One of the recurrent themes in the GoodWork® Project has been the demise of trustees: individuals within a profession who are well known, widely respected, and seen as being disinterested and nonpartisan. Veteran professionals mentioned trustees (like Edward R Murrow in journalism, or Edward Levi in the law), while younger professionals lamented the loss of mentoring and, more generally, of admired senior members of the profession. This finding has stimulated a set of studies of trust and trustworthiness.

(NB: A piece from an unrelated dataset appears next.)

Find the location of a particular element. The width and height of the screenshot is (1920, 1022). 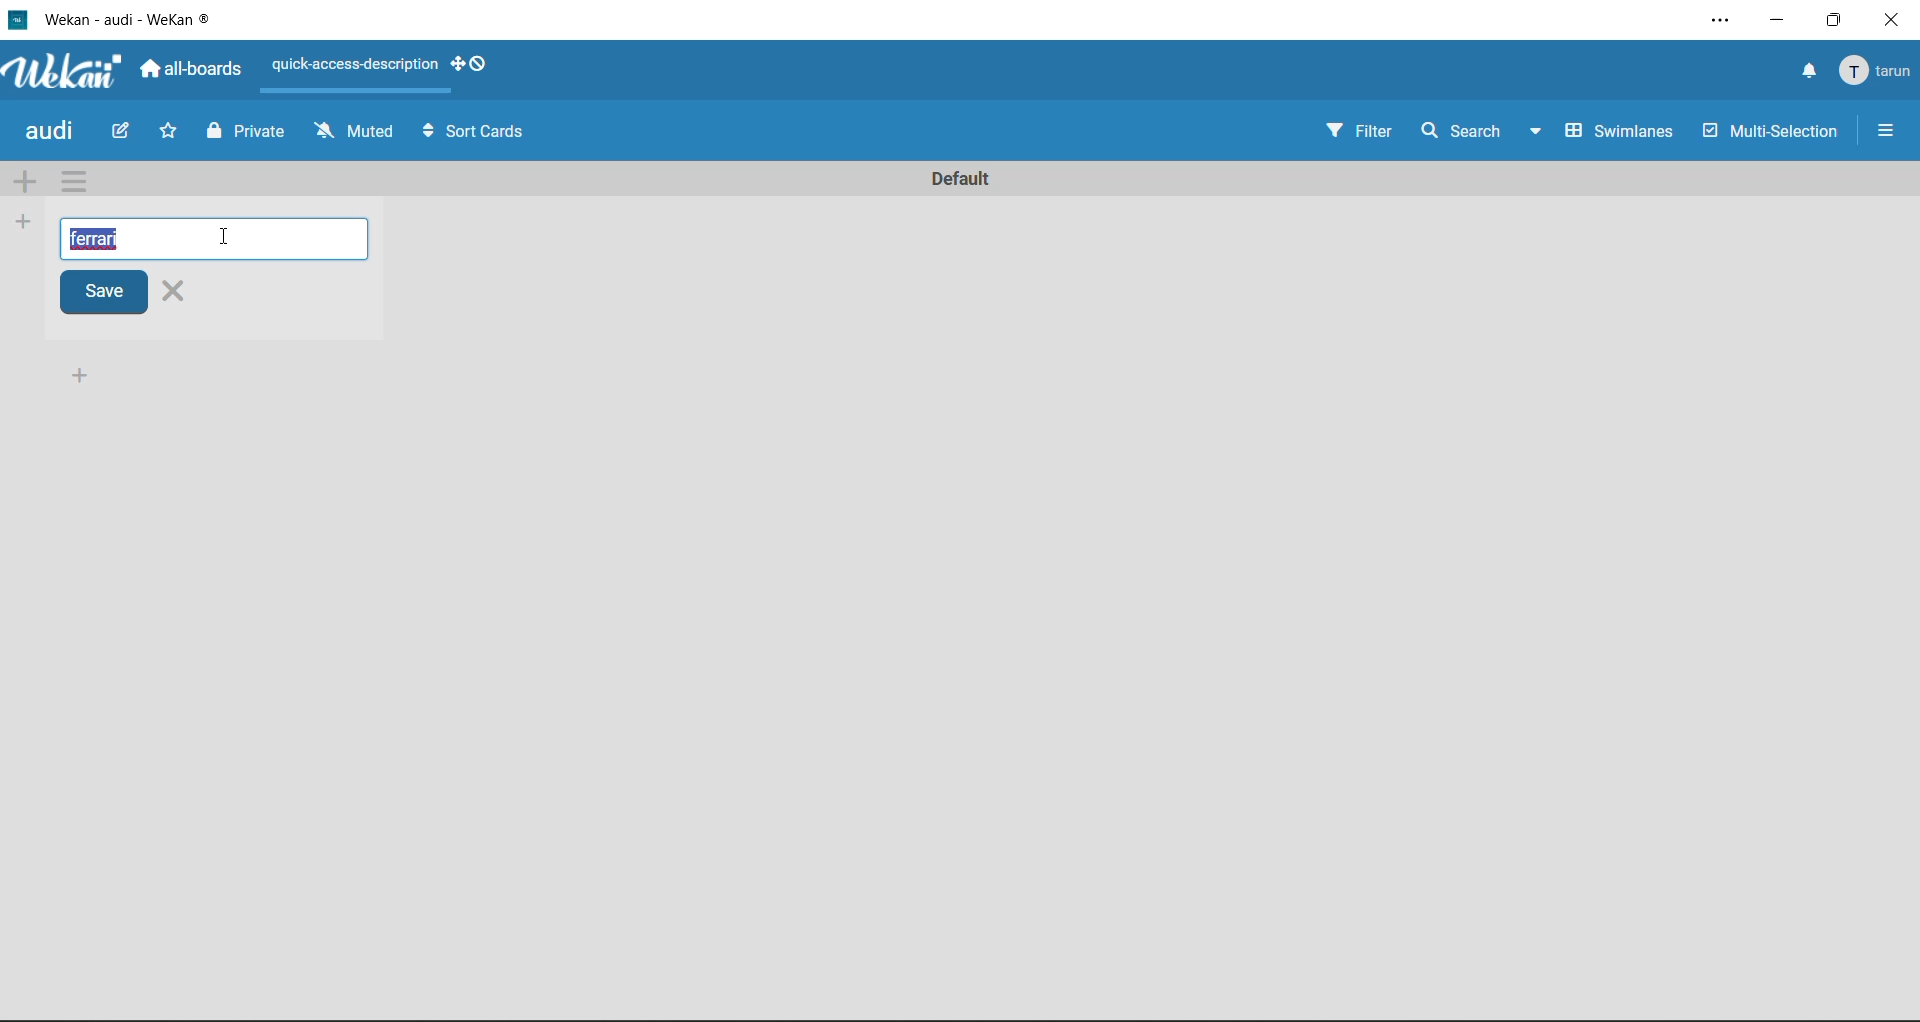

swimlane action is located at coordinates (76, 185).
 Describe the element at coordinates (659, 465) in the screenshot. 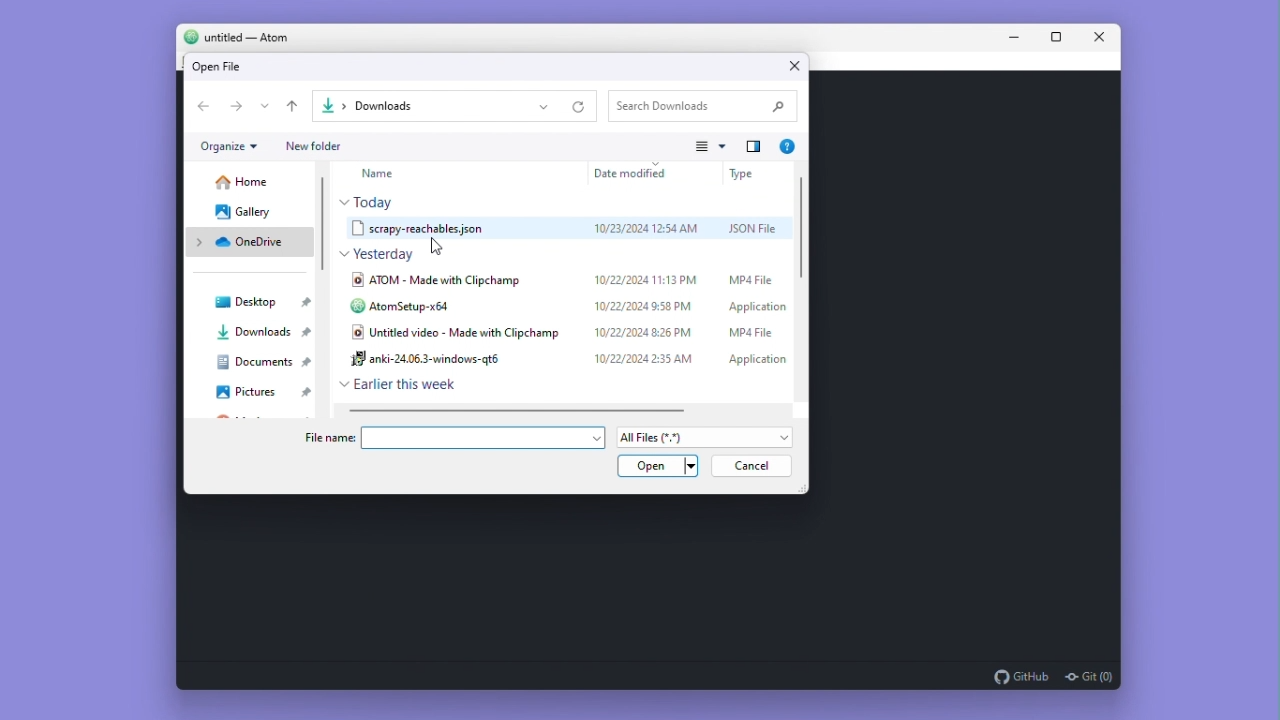

I see `Open` at that location.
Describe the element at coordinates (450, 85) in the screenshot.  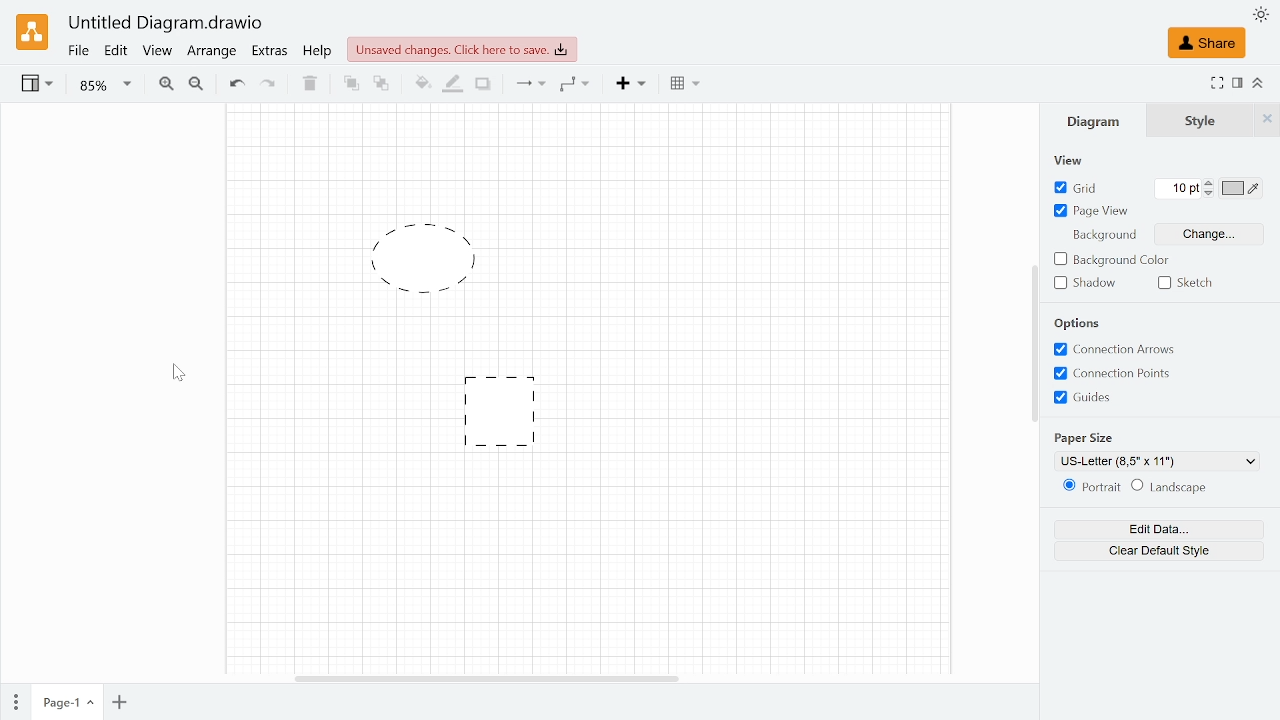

The Trust & Trustworthiness Project involves studies of how young people think of issues of trust and trustworthiness in a media-drenched world, and how the trust conceptions of young people today compare with earlier times or earlier generations. We explore the role (if any) that trust plays when young people consider their goals, carry out their schoolwork, participate in different communities, and eventually take on new roles and responsibilities—particularly civic ones—in the broader society. With support from the Carnegie Corporation and Rockefeller Brothers Fund, we conducted qualitative interviews and focus groups with young people, including a subset of civically engaged youth. A study of immigrant youth and trust is in the planning stages.
The ultimate goal of this project is to develop interventions to help young people understand issues involved in determining the trustworthiness of their fellow citizens, key institutions, and sources of information. We aim as well to nurture trustworthy individuals—literally, individuals worthy of trust—who can help to establish or re-establish powerful models of trust in their communities and on the national scene.